Monday, January 18, 2021

You'll Never Believe What Happened to Lacey by Amber Ruffin & Lacey Lamar

Ask any Black woman how many microaggressions she deals with daily and she’ll likely laugh at you and tell you there’s no way she could keep count because they happen so often. Is it tiring, yes. Does it make you want to pluck your eyelashes out one by one at times, yes. But occasionally you stop and think about the ridiculousness of it all and you have no other choice than to laugh. 


Amber Ruffin and her sister Lacey Lamar have written a book that perfectly encapsulates the world that so many of us live in. However, Lacey seems to have a microaggression magnet on her forehead. You know how some people attract crazy? Lacey attracts polite, and sometimes not so polite, racists. Living in Omaha (or anywhere in the U.S.) can’t help, but I promise the stories she tells are relatable whether you’re in the midwest or the mid-atlantic region.
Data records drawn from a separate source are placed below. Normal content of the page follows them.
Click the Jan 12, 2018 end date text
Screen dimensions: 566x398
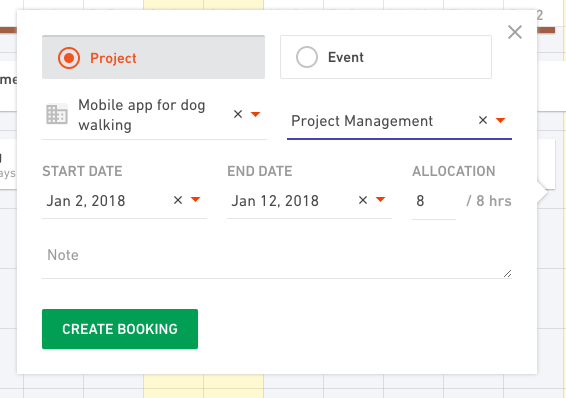275,201
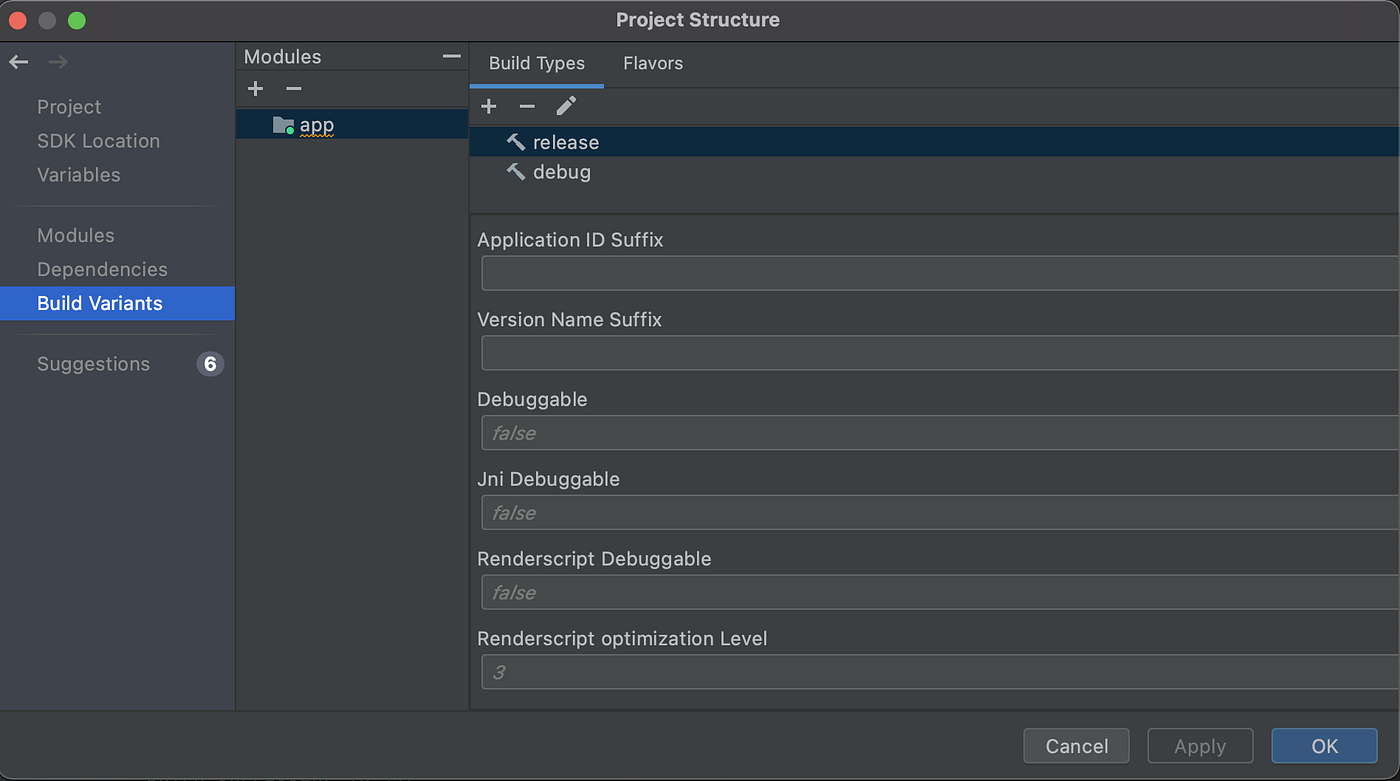The height and width of the screenshot is (781, 1400).
Task: Select the Build Types tab
Action: 536,63
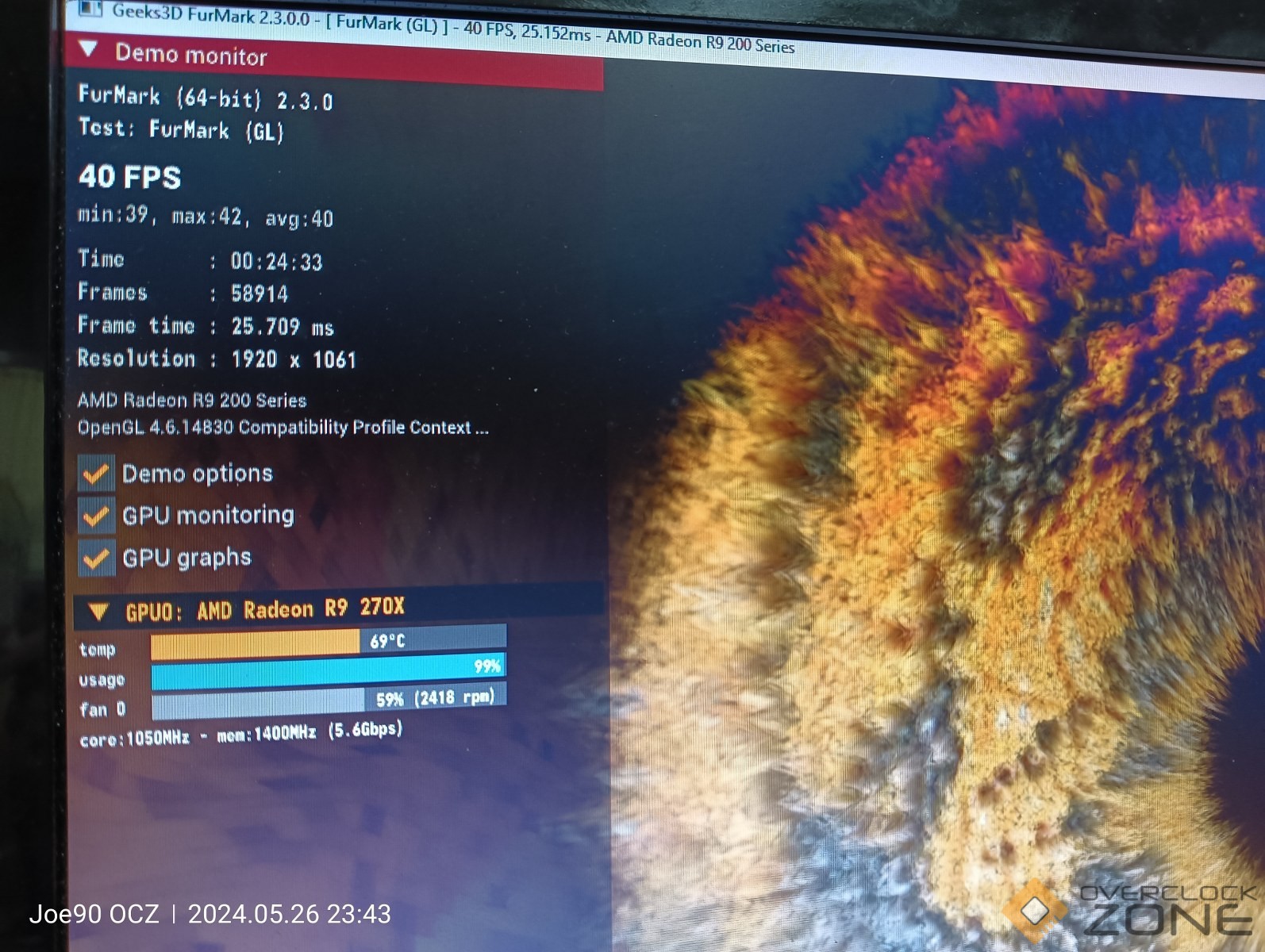
Task: Toggle the GPU graphs checkbox
Action: tap(96, 559)
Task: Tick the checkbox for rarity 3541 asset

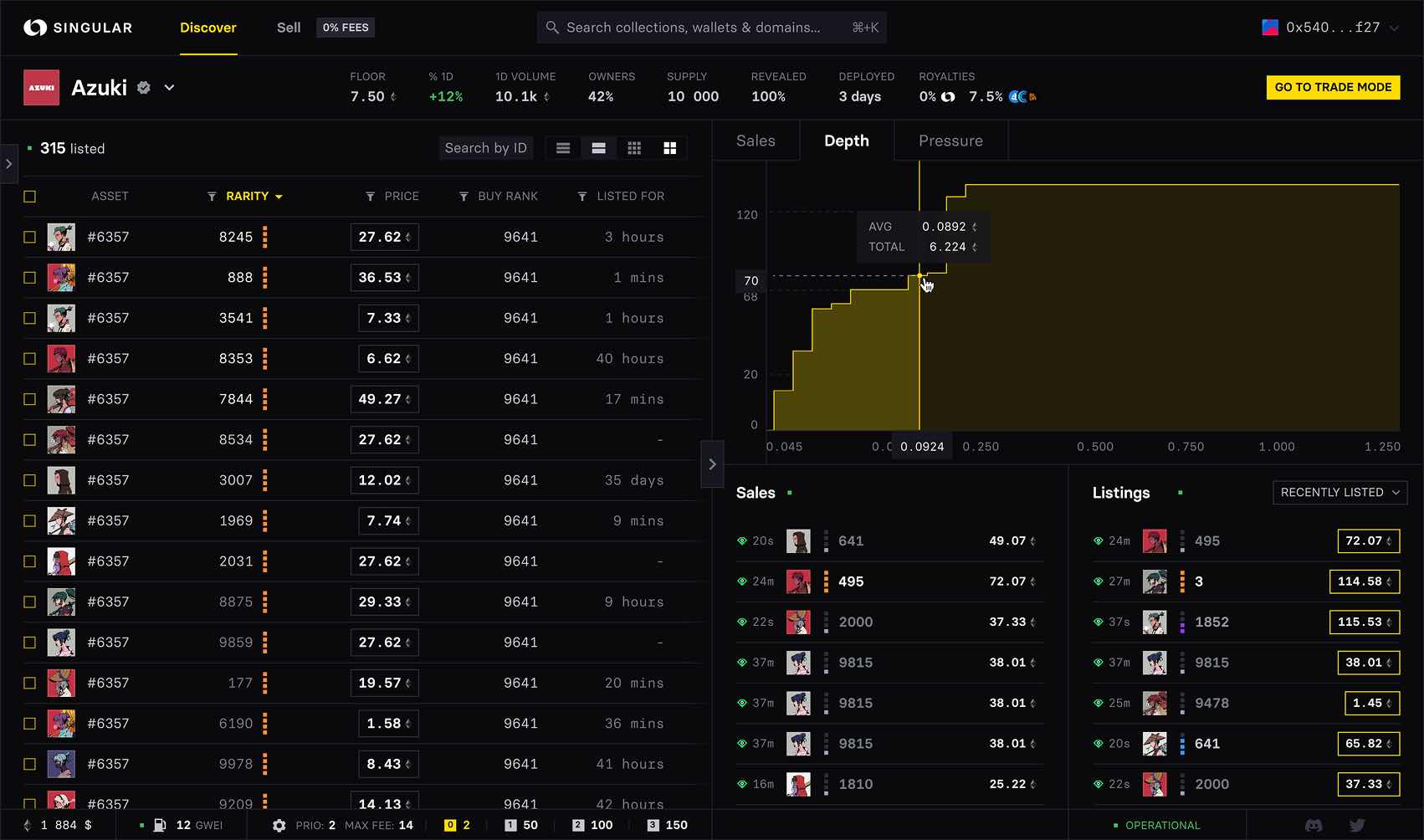Action: (x=30, y=318)
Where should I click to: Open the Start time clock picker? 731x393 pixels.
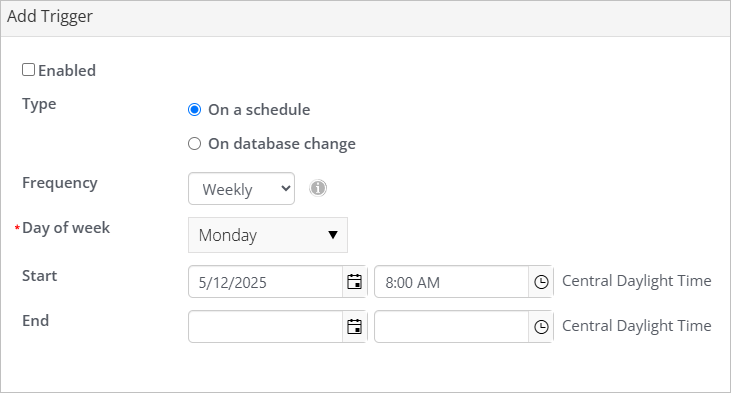point(541,282)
Whether it’s a cashier asking if the Harriet Tubman image on your checks is actually you, being the only Black person at work, being told you’re safe as a Black woman because no one kidnaps Black women or the assumption that you’re from a single parent household even though you grew up with both parents in the house - being Black in perceived white spaces can be a lot. And yet, Lacey seems to find the humor in it all.

The stories are told with enough lightheartedness that I found myself cackling, and I can appreciate this somewhat strategic move to put white readers at ease as they slowly, but surely, start to think about which of the cringeworthy and downright offensive acts they’ve committed themselves. But this book isn’t meant just for white readers who are looking to learn how to be and do better, it’s also an affirmation for Black women who’ve questioned their sanity after a day in the life where their humanity is questioned simply for existing in a world that dares them to be in its space.